21 de dezembro, 2005 - 08h02 GMT (06h02 Brasília)
Em primeiro lugar, que fique bem claro: a palavra "petizada", além de ser evitada a todo custo, só deve ser escrita entre aspas e num sentido que deboche da grande imprensa brasileira.
Jornal e revista anunciando qualquer produto – filme, livro – para a "petizada" está a 10 segundos da metapedofilia, para cunhar um termo depreciativo como a palavra original e também destituído de significado objetivo.
O que há é criança, criançada, jovens, infanto-juvenis e por aí afora. "Petizada" é a mãe. Jamais os filhos.

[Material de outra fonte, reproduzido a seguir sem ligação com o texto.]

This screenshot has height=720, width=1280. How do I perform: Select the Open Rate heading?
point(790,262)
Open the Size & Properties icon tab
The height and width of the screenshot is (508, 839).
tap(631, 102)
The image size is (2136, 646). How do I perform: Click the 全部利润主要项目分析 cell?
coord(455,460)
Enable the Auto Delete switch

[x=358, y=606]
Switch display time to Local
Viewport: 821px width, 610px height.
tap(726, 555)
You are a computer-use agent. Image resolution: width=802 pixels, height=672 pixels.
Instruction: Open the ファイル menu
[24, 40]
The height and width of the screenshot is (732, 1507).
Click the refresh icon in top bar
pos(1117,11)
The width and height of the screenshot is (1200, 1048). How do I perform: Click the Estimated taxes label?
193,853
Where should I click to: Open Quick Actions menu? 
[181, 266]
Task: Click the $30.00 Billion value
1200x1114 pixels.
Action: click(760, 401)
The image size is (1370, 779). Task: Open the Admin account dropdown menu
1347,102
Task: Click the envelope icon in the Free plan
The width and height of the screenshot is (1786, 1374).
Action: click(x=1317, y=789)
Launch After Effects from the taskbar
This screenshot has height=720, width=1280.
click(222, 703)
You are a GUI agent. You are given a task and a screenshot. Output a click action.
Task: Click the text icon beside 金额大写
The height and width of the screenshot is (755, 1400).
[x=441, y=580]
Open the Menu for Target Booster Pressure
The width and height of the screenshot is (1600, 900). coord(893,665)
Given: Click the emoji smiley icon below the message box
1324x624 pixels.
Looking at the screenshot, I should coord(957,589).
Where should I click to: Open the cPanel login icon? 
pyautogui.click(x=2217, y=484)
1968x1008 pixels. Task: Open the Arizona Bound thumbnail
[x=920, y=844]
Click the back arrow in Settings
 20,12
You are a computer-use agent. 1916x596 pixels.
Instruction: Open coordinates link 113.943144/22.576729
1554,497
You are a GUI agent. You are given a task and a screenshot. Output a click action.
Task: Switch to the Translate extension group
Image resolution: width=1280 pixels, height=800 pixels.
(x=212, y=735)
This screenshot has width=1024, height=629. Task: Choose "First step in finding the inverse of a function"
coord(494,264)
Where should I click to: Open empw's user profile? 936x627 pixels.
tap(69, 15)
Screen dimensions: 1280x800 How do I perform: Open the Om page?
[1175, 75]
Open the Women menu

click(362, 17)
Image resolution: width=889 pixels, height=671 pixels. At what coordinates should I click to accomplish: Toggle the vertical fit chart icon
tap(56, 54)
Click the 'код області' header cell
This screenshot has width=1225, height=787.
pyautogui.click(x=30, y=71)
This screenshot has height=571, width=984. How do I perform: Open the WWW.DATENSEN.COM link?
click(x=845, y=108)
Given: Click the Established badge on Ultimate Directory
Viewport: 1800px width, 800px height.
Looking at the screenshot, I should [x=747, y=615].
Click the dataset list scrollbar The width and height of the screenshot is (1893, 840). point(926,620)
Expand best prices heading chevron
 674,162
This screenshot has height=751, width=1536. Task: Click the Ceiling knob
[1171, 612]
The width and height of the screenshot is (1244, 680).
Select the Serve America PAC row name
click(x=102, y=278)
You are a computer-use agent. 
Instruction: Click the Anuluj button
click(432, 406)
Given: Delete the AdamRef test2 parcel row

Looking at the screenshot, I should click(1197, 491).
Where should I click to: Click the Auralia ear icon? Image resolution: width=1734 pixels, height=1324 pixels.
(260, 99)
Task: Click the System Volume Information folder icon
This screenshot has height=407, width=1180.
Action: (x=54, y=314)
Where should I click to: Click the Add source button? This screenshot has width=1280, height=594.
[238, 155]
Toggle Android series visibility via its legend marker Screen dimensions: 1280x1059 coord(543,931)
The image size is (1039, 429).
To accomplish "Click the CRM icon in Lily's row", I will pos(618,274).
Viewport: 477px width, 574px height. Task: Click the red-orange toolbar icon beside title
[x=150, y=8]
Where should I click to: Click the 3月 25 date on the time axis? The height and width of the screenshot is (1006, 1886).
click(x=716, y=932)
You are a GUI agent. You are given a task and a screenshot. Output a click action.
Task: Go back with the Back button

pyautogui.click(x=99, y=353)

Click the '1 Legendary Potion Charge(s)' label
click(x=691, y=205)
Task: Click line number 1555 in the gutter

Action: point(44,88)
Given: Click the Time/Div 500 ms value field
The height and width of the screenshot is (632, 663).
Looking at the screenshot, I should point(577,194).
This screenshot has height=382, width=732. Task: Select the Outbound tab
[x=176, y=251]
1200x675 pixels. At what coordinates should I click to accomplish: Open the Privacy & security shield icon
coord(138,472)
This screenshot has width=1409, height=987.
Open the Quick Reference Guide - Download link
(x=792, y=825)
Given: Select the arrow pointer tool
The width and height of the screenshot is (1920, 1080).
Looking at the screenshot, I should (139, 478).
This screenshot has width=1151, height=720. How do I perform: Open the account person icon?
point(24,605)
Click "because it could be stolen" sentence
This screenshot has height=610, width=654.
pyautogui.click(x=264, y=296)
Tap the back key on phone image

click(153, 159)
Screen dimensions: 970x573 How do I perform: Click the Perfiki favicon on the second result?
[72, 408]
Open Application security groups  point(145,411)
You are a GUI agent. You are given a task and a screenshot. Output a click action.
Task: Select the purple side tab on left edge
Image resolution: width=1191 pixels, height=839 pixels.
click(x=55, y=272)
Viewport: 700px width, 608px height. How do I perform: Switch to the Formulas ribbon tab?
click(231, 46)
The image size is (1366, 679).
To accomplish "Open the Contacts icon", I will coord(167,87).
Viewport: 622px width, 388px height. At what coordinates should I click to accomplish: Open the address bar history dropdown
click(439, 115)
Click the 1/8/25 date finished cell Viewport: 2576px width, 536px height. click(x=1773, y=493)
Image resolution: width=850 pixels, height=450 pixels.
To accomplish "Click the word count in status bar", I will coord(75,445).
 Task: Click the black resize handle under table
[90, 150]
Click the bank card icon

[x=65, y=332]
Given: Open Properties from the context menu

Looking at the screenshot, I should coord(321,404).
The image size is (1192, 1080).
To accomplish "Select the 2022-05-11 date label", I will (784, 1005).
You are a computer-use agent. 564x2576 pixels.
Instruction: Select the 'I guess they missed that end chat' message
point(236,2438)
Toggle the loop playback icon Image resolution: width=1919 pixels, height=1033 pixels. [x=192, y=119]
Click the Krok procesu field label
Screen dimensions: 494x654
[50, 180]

Ao que interessa: as pesquisas britânicas, mesmo com a proximidade do Natal, não pouparam os menores de 10 anos – foram lá e lhes tacaram uma pesquisa pelos rostinhos adentro.
Fizeram três perguntas à garotada para – ironia das ironias – comemorar o Dia Nacional das Crianças. Os resultados foram divulgados na segunda-feira, 19 de dezembro. Tão triste quanto menino barrigudinho ("petizada"?) do Terceiro Mundo posando para anúncio pedindo auxílio.
As cinco melhores coisas do mundo para pequenos safardanas são as seguintes: em primeiro lugar, dinheiro e ser rico. E na ordem até o quinto lugar: ser famoso, futebol, música pop e bichos.
As cinco pessoas mais famosas no mundo são, na ordem que se segue, Deus, Wayne Rooney, Jesus Cristo, David Beckham e a Rainha.
As piores coisas do mundo, sempre em ordem decrescente: bêbado, fumar, lixo, grafitos e guerra.
Em matéria de fama, Harry Potter e Beyoncé quase entram na lista dos cinco mais. E uma curiosidade: ir fazer compras chegou em oitavo lugar entre as piores coisas do mundo.
Não ficou claro se é para eles, os menores irem até a esquina comprar qualquer coisa para ajudar em casa, ou se é o papai e a mamãe passando o dia comprando bobagens desnecessárias por pura vaidade.
Numa época em que vai se tornando cada vez mais difícil acreditar em Papai Noel, os britânicos vão e me demonstram a inviabilidade dos menores de 10 anos.